* _Metin Alıntısı_:
Yılmaz, “Görevden uzaklaştırılan ve hakkında “terör” soruşturması yürütülen belediye başkanlarının yerine doğrudan kamu görevlilerinin getirilmesi yerel yönetimlerin doğasına aykırı mı” sorumuza şu yanıtı verdi:
“Seçilen kişi seçildiği süre boyunca görevde kalır. Bunun istisnaları da net bir şekilde örülmek zorundadır. Anayasa’nın 127’nci maddesi uyarınca görevden almak dışında başka bir istisna hüküm göremezsiniz. Bu da beş yıllık görev ve statü güvencesidir. Bu da kesin görevden alma değildir. Bütün bu olup bitenin kaynağında gösterilen madde 127’nci maddedeki geçici görevden alma hükmü. Ama bunun da koşulları var. Şu anda olan biten durumda geçici görevden almanın koşullarına tam olarak uyulduğunu söylemek mümkün değil. Son olarak uygulanacak çare ilk olarak uygulanıyor. İdari vesayet seçim olgusuyla bağdaşmayan bir şey. Görevden alma meselesinin son aşamada uygulanması gerekiyor. Bunun da bir sınırı yok. 2016’da görevden alınanlar 2019’a kadar görevlerinden uzak kaldılar.”

* _Veri Satırları_:
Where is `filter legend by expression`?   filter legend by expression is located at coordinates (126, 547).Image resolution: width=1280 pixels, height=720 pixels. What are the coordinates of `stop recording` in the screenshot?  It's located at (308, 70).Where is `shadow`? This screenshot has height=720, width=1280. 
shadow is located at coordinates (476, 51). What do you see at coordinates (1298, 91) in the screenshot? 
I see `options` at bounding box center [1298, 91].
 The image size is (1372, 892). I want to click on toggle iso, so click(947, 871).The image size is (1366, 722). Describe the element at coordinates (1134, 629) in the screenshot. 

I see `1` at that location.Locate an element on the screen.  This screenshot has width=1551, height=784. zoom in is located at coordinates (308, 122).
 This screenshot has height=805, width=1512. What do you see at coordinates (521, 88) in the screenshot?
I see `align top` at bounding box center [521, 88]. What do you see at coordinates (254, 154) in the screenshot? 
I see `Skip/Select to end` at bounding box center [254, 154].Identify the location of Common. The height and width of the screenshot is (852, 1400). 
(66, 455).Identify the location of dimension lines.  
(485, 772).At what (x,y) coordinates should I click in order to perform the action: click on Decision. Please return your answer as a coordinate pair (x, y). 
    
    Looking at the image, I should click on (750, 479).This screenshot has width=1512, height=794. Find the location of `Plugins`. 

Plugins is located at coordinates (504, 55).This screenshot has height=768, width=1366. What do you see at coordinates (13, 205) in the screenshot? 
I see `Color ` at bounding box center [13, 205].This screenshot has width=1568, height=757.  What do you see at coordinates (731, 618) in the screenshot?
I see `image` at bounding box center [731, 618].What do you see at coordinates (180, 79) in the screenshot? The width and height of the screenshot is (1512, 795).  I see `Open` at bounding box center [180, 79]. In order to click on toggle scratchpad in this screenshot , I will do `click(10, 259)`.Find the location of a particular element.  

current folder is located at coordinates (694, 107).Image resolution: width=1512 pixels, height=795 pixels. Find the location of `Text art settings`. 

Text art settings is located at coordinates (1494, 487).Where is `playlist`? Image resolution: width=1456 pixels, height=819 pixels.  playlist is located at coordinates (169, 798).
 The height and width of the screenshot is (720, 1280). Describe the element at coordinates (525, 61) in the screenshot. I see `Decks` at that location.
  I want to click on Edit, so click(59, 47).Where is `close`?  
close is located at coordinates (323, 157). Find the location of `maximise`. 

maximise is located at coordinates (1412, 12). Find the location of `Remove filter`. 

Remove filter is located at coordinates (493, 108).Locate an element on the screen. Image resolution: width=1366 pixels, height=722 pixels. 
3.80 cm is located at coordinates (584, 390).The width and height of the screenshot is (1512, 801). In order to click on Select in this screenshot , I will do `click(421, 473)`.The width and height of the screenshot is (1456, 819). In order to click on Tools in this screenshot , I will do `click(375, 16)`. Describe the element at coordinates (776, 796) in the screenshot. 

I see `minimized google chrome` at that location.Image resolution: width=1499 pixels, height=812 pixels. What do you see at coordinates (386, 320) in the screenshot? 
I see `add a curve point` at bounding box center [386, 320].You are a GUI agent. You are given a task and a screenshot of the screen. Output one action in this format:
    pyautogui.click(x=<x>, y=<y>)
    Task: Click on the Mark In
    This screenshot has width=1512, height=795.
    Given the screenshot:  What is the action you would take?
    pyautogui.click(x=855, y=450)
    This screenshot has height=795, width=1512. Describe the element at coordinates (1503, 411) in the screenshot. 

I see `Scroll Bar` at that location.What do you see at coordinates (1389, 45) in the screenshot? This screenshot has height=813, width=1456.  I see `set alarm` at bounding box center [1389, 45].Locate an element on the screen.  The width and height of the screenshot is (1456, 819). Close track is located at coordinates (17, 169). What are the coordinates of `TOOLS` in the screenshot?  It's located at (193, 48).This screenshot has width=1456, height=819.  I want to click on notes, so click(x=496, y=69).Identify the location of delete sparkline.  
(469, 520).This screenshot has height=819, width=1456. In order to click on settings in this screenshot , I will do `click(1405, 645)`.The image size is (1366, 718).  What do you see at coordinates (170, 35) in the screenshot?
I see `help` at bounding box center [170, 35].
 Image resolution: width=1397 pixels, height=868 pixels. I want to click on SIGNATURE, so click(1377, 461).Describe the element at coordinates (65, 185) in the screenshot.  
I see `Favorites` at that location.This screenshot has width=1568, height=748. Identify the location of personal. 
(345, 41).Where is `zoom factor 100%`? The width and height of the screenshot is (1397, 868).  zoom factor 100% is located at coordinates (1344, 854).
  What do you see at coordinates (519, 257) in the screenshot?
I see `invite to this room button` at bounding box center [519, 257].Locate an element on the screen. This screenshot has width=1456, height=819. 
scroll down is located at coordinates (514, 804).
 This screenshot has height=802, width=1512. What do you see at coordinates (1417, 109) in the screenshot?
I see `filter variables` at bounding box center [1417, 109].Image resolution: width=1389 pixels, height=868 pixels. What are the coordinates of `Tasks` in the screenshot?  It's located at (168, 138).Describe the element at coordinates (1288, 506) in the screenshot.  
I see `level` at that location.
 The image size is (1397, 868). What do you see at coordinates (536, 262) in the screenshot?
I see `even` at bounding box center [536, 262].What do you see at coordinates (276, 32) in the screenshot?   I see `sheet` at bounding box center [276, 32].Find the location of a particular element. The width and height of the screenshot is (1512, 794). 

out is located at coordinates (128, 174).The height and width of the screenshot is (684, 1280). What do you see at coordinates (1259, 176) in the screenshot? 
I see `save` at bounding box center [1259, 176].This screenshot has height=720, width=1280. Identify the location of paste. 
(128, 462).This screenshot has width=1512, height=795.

* _Görevler_:
1) Görevden alma konulu metne göre aşağıdaki soruları yanıtlayın:
(a) Yılmaz'a göre seçilen kişi ne kadar süre görevde kalır?
(b) Yılmaz, geçici görevden alma hükmünün yer aldığı Anayasa maddesi olarak hangisini gösteriyor?
(c) 2016'da görevden alınanlar hangi yıla kadar görevlerinden uzak kaldı?
2) Görevden alma konulu metinde Yılmaz, görevden almanın son aşamada uygulanması gerektiğini hangi gerekçeye dayandırıyor? Bir ila üç cümleyle açıklayın.
3) Görevden alma konulu metni, son cümlesinden sonra gelecek biçimde sürdürün.

* _Görev Yanıtları_:
1)
(a) Seçildiği süre boyunca görevde kalır.
(b) Anayasa'nın 127'nci maddesini gösteriyor.
(c) 2019'a kadar görevlerinden uzak kaldılar.

2) Yılmaz, seçilen kişinin seçildiği süre boyunca görevde kaldığını ve bunun beş yıllık bir görev ve statü güvencesi olduğunu belirtiyor. Bu güvenceye karşın idari vesayetin seçim olgusuyla bağdaşmadığını söylüyor. Bu nedenle görevden almanın ilk değil, son çare olarak uygulanması gerektiğini savunuyor.

3)
‘KOLEKTİF BİR CEZALANDIRMAYA DÖNÜŞÜYOR’
Van, Mardin ve Diyarbakır’da İçişleri Bakanlığı tarafından 674 sayılı KHK ve sonrasındaki yasaya dayanarak yapılan merkezi atama sonucu belediye başkanlarının yerine valiler görevlendirildi. “674 sayılı KHK ile yapılan düzenlemeler belediye meclislerini nasıl etkiliyor” sorumuza ise Yılmaz şu yanıtı verdi:
“674 sayılı KHK’nın getirdiği hükümde, eğer belediye başkanı terör nedeniyle görevden uzaklaştırıldıysa neredeyse otomatik olarak belediye meclisi de işlevsiz kalıyor. 674 sayılı KHK belediye meclisleri yeni atanan kişinin çağrısı olmaksızın toplanamaz diyor. Bu kolektif bir tür cezalandırmaya dönüşüyor ve meclis de işleyemiyor. Meclis de işleyemediği zaman seçimle göreve gelmiş organların hiçbiri görev yapamıyor. Yerel yönetimler Anayasa’nın 123 ve 127. maddesine göre yerinden yönetimin simgesidir. Bu uygulamanın yapıldığı belediyelerde merkezi yönetime geçilmiş oluyor. Yani merkezi yönetimin taşra teşkilatı haline gelmiş oluyorlar.”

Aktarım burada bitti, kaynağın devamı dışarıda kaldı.